### Task prompt
Provide an exact repetition of every entry, with no word altered.

Collected data entries
Start of Block

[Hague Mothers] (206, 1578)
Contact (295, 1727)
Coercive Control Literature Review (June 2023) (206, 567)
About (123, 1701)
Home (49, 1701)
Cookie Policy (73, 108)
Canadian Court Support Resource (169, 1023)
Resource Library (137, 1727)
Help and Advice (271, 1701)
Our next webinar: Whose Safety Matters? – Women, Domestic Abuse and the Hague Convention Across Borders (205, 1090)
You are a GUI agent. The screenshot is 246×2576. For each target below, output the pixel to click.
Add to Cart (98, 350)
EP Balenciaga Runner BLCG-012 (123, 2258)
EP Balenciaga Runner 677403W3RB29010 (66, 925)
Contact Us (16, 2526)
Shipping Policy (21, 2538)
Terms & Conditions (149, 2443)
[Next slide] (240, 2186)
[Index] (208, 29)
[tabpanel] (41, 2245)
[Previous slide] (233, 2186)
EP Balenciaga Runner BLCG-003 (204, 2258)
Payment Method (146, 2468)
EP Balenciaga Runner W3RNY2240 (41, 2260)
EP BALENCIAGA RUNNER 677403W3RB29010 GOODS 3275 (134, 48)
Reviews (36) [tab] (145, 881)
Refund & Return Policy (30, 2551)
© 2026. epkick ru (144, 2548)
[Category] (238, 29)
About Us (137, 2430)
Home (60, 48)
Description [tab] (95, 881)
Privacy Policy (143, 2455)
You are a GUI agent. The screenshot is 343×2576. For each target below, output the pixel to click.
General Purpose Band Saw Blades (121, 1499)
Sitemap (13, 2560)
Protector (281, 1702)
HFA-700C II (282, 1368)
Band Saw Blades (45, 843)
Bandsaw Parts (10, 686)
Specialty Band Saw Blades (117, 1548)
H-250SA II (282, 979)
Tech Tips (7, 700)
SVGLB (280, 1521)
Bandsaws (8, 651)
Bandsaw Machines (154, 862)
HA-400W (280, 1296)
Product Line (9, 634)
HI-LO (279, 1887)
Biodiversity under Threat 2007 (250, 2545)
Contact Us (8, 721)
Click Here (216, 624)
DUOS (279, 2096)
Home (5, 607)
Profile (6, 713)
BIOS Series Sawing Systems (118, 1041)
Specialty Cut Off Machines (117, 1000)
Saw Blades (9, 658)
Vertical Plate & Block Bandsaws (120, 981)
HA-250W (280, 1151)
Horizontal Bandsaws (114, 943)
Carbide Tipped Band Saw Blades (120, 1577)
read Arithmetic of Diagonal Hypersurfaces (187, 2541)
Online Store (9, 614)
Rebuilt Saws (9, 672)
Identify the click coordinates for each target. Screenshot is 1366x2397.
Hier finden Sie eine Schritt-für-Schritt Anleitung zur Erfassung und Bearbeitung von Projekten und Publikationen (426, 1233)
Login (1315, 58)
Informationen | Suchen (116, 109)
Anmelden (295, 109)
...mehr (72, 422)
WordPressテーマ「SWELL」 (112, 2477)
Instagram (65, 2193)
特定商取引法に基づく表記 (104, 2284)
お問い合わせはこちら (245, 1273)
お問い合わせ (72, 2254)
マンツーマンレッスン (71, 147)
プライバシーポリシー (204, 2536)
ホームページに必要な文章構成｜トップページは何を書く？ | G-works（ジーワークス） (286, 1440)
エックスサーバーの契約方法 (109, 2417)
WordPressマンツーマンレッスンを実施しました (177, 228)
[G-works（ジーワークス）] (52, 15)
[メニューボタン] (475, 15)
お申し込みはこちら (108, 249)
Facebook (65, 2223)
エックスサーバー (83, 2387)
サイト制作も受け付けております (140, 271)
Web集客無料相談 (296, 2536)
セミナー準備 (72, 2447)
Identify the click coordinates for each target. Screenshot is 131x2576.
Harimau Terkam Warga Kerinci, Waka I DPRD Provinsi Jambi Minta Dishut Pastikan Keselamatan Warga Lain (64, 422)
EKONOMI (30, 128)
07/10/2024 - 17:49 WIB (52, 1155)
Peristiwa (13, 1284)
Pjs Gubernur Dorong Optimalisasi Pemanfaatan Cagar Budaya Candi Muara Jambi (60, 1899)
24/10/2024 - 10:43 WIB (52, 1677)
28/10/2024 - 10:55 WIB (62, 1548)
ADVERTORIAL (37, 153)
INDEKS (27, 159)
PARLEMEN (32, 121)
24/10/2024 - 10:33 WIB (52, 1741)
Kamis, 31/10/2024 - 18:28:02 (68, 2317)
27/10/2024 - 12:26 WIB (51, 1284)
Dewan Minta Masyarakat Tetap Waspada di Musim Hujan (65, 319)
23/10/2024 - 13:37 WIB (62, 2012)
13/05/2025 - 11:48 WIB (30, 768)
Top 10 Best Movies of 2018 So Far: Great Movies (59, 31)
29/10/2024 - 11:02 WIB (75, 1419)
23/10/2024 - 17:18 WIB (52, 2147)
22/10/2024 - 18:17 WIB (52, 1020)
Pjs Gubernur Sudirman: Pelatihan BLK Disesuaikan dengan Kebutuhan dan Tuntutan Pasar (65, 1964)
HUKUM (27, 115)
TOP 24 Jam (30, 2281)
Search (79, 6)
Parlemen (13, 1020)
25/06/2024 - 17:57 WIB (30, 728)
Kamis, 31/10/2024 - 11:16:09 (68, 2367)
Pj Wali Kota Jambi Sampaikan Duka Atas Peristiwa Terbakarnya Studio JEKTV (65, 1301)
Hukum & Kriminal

End of Block

### Written reply
[Hague Mothers] (206, 1578)
Contact (295, 1727)
Coercive Control Literature Review (June 2023) (206, 567)
About (123, 1701)
Home (49, 1701)
Cookie Policy (73, 108)
Canadian Court Support Resource (169, 1023)
Resource Library (137, 1727)
Help and Advice (271, 1701)
Our next webinar: Whose Safety Matters? – Women, Domestic Abuse and the Hague Convention Across Borders (205, 1090)
You are a GUI agent. The screenshot is 246×2576. For each target below, output the pixel to click.
Add to Cart (98, 350)
EP Balenciaga Runner BLCG-012 (123, 2258)
EP Balenciaga Runner 677403W3RB29010 (66, 925)
Contact Us (16, 2526)
Shipping Policy (21, 2538)
Terms & Conditions (149, 2443)
[Next slide] (240, 2186)
[Index] (208, 29)
[tabpanel] (41, 2245)
[Previous slide] (233, 2186)
EP Balenciaga Runner BLCG-003 (204, 2258)
Payment Method (146, 2468)
EP Balenciaga Runner W3RNY2240 (41, 2260)
EP BALENCIAGA RUNNER 677403W3RB29010 GOODS 3275 (134, 48)
Reviews (36) [tab] (145, 881)
Refund & Return Policy (30, 2551)
© 2026. epkick ru (144, 2548)
[Category] (238, 29)
About Us (137, 2430)
Home (60, 48)
Description [tab] (95, 881)
Privacy Policy (143, 2455)
You are a GUI agent. The screenshot is 343×2576. For each target below, output the pixel to click.
General Purpose Band Saw Blades (121, 1499)
Sitemap (13, 2560)
Protector (281, 1702)
HFA-700C II (282, 1368)
Band Saw Blades (45, 843)
Bandsaw Parts (10, 686)
Specialty Band Saw Blades (117, 1548)
H-250SA II (282, 979)
Tech Tips (7, 700)
SVGLB (280, 1521)
Bandsaws (8, 651)
Bandsaw Machines (154, 862)
HA-400W (280, 1296)
Product Line (9, 634)
HI-LO (279, 1887)
Biodiversity under Threat 2007 (250, 2545)
Contact Us (8, 721)
Click Here (216, 624)
DUOS (279, 2096)
Home (5, 607)
Profile (6, 713)
BIOS Series Sawing Systems (118, 1041)
Specialty Cut Off Machines (117, 1000)
Saw Blades (9, 658)
Vertical Plate & Block Bandsaws (120, 981)
HA-250W (280, 1151)
Horizontal Bandsaws (114, 943)
Carbide Tipped Band Saw Blades (120, 1577)
read Arithmetic of Diagonal Hypersurfaces (187, 2541)
Online Store (9, 614)
Rebuilt Saws (9, 672)
Identify the click coordinates for each target. Screenshot is 1366x2397.
Hier finden Sie eine Schritt-für-Schritt Anleitung zur Erfassung und Bearbeitung von Projekten und Publikationen (426, 1233)
Login (1315, 58)
Informationen | Suchen (116, 109)
Anmelden (295, 109)
...mehr (72, 422)
WordPressテーマ「SWELL」 (112, 2477)
Instagram (65, 2193)
特定商取引法に基づく表記 (104, 2284)
お問い合わせはこちら (245, 1273)
お問い合わせ (72, 2254)
マンツーマンレッスン (71, 147)
プライバシーポリシー (204, 2536)
ホームページに必要な文章構成｜トップページは何を書く？ | G-works（ジーワークス） (286, 1440)
エックスサーバーの契約方法 (109, 2417)
WordPressマンツーマンレッスンを実施しました (177, 228)
[G-works（ジーワークス）] (52, 15)
[メニューボタン] (475, 15)
お申し込みはこちら (108, 249)
Facebook (65, 2223)
エックスサーバー (83, 2387)
サイト制作も受け付けております (140, 271)
Web集客無料相談 (296, 2536)
セミナー準備 (72, 2447)
Identify the click coordinates for each target. Screenshot is 131x2576.
Harimau Terkam Warga Kerinci, Waka I DPRD Provinsi Jambi Minta Dishut Pastikan Keselamatan Warga Lain (64, 422)
EKONOMI (30, 128)
07/10/2024 - 17:49 WIB (52, 1155)
Peristiwa (13, 1284)
Pjs Gubernur Dorong Optimalisasi Pemanfaatan Cagar Budaya Candi Muara Jambi (60, 1899)
24/10/2024 - 10:43 WIB (52, 1677)
28/10/2024 - 10:55 WIB (62, 1548)
ADVERTORIAL (37, 153)
INDEKS (27, 159)
PARLEMEN (32, 121)
24/10/2024 - 10:33 WIB (52, 1741)
Kamis, 31/10/2024 - 18:28:02 (68, 2317)
27/10/2024 - 12:26 WIB (51, 1284)
Dewan Minta Masyarakat Tetap Waspada di Musim Hujan (65, 319)
23/10/2024 - 13:37 WIB (62, 2012)
13/05/2025 - 11:48 WIB (30, 768)
Top 10 Best Movies of 2018 So Far: Great Movies (59, 31)
29/10/2024 - 11:02 WIB (75, 1419)
23/10/2024 - 17:18 WIB (52, 2147)
22/10/2024 - 18:17 WIB (52, 1020)
Pjs Gubernur Sudirman: Pelatihan BLK Disesuaikan dengan Kebutuhan dan Tuntutan Pasar (65, 1964)
HUKUM (27, 115)
TOP 24 Jam (30, 2281)
Search (79, 6)
Parlemen (13, 1020)
25/06/2024 - 17:57 WIB (30, 728)
Kamis, 31/10/2024 - 11:16:09 (68, 2367)
Pj Wali Kota Jambi Sampaikan Duka Atas Peristiwa Terbakarnya Studio JEKTV (65, 1301)
Hukum & Kriminal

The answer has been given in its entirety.